Conforme a denúncia,
um ônibus teria deixado neste mês cerca de 40 passageiros no terminal urbano do
bairro Trindade. A prefeitura de Teofilândia (BA) nega a situação (veja nota
abaixo).
O inquérito foi
aberto em 15 de janeiro pela 30ª Promotoria de Justiça da Capital. Conforme
Paladino, a suspeita é de que o despacho de pessoas tenha ocorrido também em
outros momentos.
"Segundo
informações, isso vem sendo feito por esse municipio semanalmente.
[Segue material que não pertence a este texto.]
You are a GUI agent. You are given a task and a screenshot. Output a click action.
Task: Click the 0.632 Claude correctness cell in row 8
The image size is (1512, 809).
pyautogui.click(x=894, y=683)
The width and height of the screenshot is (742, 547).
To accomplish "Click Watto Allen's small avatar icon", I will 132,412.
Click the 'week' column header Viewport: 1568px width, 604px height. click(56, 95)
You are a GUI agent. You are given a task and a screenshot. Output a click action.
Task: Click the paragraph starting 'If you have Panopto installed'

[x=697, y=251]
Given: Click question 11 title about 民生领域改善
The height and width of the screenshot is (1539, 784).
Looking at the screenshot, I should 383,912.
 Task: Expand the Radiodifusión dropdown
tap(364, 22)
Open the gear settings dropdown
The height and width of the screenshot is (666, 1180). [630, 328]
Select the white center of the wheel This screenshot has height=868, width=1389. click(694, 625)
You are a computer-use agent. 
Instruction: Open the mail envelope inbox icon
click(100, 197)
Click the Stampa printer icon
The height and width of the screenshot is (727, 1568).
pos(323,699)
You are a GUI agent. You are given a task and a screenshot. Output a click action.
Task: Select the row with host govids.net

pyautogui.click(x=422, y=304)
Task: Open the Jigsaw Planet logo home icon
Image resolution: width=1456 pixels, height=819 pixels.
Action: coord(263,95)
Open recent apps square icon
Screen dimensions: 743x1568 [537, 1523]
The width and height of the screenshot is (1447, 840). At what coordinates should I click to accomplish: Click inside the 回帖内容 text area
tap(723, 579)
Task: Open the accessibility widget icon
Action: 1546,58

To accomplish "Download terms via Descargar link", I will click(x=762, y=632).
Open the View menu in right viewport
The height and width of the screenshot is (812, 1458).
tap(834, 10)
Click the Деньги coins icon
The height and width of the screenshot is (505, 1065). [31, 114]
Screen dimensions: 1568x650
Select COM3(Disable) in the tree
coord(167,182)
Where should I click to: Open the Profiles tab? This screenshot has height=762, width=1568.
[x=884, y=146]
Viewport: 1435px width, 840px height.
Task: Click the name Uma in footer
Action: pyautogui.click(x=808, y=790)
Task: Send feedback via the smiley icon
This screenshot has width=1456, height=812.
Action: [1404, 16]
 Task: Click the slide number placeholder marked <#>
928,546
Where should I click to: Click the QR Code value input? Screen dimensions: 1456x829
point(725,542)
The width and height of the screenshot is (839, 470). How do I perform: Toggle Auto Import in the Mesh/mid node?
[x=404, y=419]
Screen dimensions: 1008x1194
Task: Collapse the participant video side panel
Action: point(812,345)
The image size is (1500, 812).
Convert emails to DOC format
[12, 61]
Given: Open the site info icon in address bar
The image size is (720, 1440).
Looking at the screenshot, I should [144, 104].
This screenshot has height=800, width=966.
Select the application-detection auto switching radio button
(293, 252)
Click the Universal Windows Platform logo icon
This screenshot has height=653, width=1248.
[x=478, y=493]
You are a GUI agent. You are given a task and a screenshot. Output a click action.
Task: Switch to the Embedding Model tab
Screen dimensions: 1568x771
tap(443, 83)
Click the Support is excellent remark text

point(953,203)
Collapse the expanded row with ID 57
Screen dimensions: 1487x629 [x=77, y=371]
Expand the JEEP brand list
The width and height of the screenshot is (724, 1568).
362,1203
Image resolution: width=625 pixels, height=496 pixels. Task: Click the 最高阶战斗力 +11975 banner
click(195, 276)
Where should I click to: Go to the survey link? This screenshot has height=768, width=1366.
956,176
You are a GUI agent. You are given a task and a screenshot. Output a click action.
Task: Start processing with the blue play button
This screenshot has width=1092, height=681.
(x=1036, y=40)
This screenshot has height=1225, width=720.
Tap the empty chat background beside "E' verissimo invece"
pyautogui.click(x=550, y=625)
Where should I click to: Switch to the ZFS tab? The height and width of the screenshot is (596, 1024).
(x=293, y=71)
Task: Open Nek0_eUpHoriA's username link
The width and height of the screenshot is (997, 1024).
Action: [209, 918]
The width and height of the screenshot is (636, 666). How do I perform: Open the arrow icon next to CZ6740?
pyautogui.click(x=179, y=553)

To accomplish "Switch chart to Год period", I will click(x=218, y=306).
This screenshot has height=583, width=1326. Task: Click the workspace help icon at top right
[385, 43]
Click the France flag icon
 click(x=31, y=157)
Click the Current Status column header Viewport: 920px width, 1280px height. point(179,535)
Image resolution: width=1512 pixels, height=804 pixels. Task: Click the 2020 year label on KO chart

Não sabemos
se essas pessoas são todas originárias daquele municipio, até porque esse
ônibus fez paradas também em São Paulo", informou o promotor.
Ainda conforme
Paladino, os passageiros não tinham vínculo com Florianópolis, ou parentes que
morassem na capital catarinense.
Conforme a Secretaria
de Assistência Social de Florianópolis, 968 pessoas em situação de rua estão
cadastradas no município. Dessas, apenas 123 são da capital, enquanto 667 são
de outros estados.
A prefeitura de
Teofilândia tem 15 dias, contando desde o início das investigações, para
responder os questionamentos do MPSC.
O que diz a
prefeitura
A prefeitura de
Teofilândia (BA), por meio de assessoria, disse que o envio de pessoas não
procede e que a cidade não tem moradores de rua.
Informou que sempre
que o município recebe pessoas em situação de rua, promove os atendimentos
necessários e faz envio para municípios de origem.
Inquérito
Além do envio de
pessoas em vulnerabilidade em Florianópolis, o inquérito aberto pelo MP também
apura os fatores que levaram a recentes casos de violência envolvendo pessoas
em situação de rua, como a morte de um adolescente de 17 anos, assassinado após
uma discussão no Centro, e a morte de um homem espancado no Centro da Capital.
Em fevereiro, uma
reunião com órgãos públicos, movimentos sociais e sociedade civil irá discutir
a situação e as medidas que devem ser tomadas.
"Esse problema não pode ser mascarado, não pode se tornar invisível. Ele tem que ser colocado a mesa, às claras, e as soluções têm que vir a reboque. Logo uma série de componentes sociais, econômicos, segurança, precisa estar com todas as forças unidas para que se tenha resultados concretos", diz o promotor.